FIG. 0 is a block diagram showing the detailed configuration of the RMU, FIG. 11 is a configuration diagram of a dither counter, FIG. 12 is a configuration diagram of a main scanning counter decoder, FIG. 13 is a diagram showing a trimming state of an original image, and FIG. 15 is a timing chart showing the image signal compression operation, FIG. 15 is a diagram showing the storage state of the memory, FIG. 16 is an explanatory diagram of dither compression, and FIG. 17 is a timing chart showing the image signal expansion operation, Fig. 18 is a timing chart diagram showing the operation at the time of elongation error.

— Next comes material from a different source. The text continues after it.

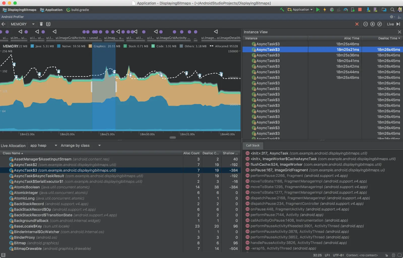Image resolution: width=403 pixels, height=258 pixels.
Task: Select the AtomicBoolean class row
Action: pos(27,187)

Fig. 9 is a diagram showing the trimming operation related to the main scanning direction and the image movement □ operation related to the main scanning direction, Fig. 22 (a),
(b) and (C) are diagrams showing the image movement operation in the sub-scanning direction, FIG. 23 is a flowchart diagram showing the procedure of serial communication of commands, and FIG. 24 is a flowchart diagram showing the procedure of serial communication of status, FIG. 25 is a flowchart showing the communication procedure before the copy operation, FIG. 26 is a flowchart showing the league operation, FIG. 27 is a flowchart showing the printer operation, and FIG. 28 is a diagram showing the state of the memory area. , FIGS. 29 to 36 are flowcharts showing the operating procedure of the RMU: 1-1 is the league, l-2 is the RMU, 1-3 is the printer, and 10-2
1 is a controller, 10-4 is a compression circuit, and 10-5 is a compressed image memory. 10-6 is an expansion circuit, 10-15 is a double buffer memory, 10-23 is a video selector, and 10-8 is a memory address counter. 70ri-U:tC toto

Claims (1)

[Scope of Claims] Means for outputting an image signal; means for compressing the image signal from the output means; storage means capable of storing a plurality of images of the image signal compressed by the compression means; and the output means. and means for forming an image based on the image signal from the storage means, and when there is no area in the storage means to store the image signal compressed by the compression means, the image signal from the output means is An image processing system characterized in that the image is supplied to the forming means without going through a storage means.